Oh, not to get too 'hopey' about 'changey,' but, having a white Democratic Presidential candidate, male or female, might make a difference, swinging some white anti-Obama voters, into the "D" side of the aisle.

Unless, of course, they continue to associate the Democratic Party as the Nigra-lovers, which has pretty much been the Republican meme for almost 50 years.

The Democratic Party needs to spend the next 2-3+ years telling people in rural areas, that we're not just the folks who are working to make things better for blacks, hispanics, women, and gays - BUT FOR YOU, BUBBA AND BUBBETTE, YA SCHMUCKS, YA!!!

Oh, shoot!
Wrong term.
What's Appalachian, rural and/or "Heartland 'Murkin," for "schmuck?"
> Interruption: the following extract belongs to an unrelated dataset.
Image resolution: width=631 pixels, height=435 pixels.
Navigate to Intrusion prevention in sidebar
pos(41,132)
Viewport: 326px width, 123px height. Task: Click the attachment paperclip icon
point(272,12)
It ain't "putz" - I know that.

And, you can't call people suckers, fools, marks, rubes, morons, or idiots, so I need a good 'heartland' word for "schmuck."


Bulworth said...

Yeah, elected teabaggers are doing whatever they can in the states, rigging the electoral college vote, restricing the vote overall, changing from income tax to sales tax revenue streams, etc.
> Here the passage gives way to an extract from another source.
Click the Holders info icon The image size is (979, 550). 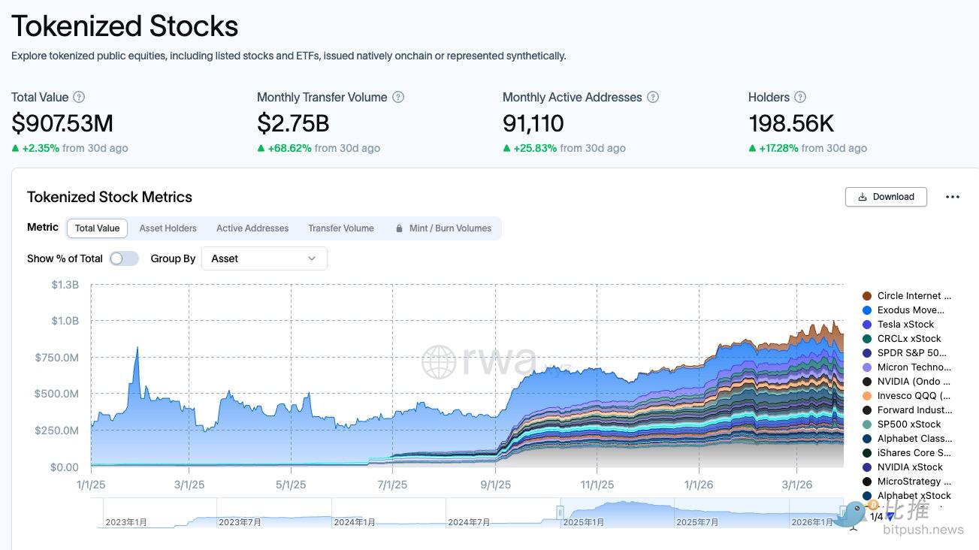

At the federal level, they can continue to block stuff. But the stuff we mostly wanted was done in Obama's first two years (Healthcare, financial regulation including consumer watchdong group, etc). I know Obama wants an immigration bill, or says he wants one. and that's not likely to happen. and we're probably in for some fun times over the budget and debt ceiling in the Spring. but the states are where true wingnuttery is alive and well.

Steve M. said...

the stuff we mostly wanted was done in Obama's first two years

I wanted more than that.

Jon Gallagher said...


the American business community, which has the most to lose from Republican failure, will be the key force arguing for moderation

I don't think Thomas Edsall has spent any time listening to the business media. Anyone remember Rick Santelli's (CNBC) rant that named the Tea Partiers? Everyone I meet that is truly steely-eyed, hardcore, anti-Obama is either in the finance industry, nouveau riche, and/or gets all their news from CNBC.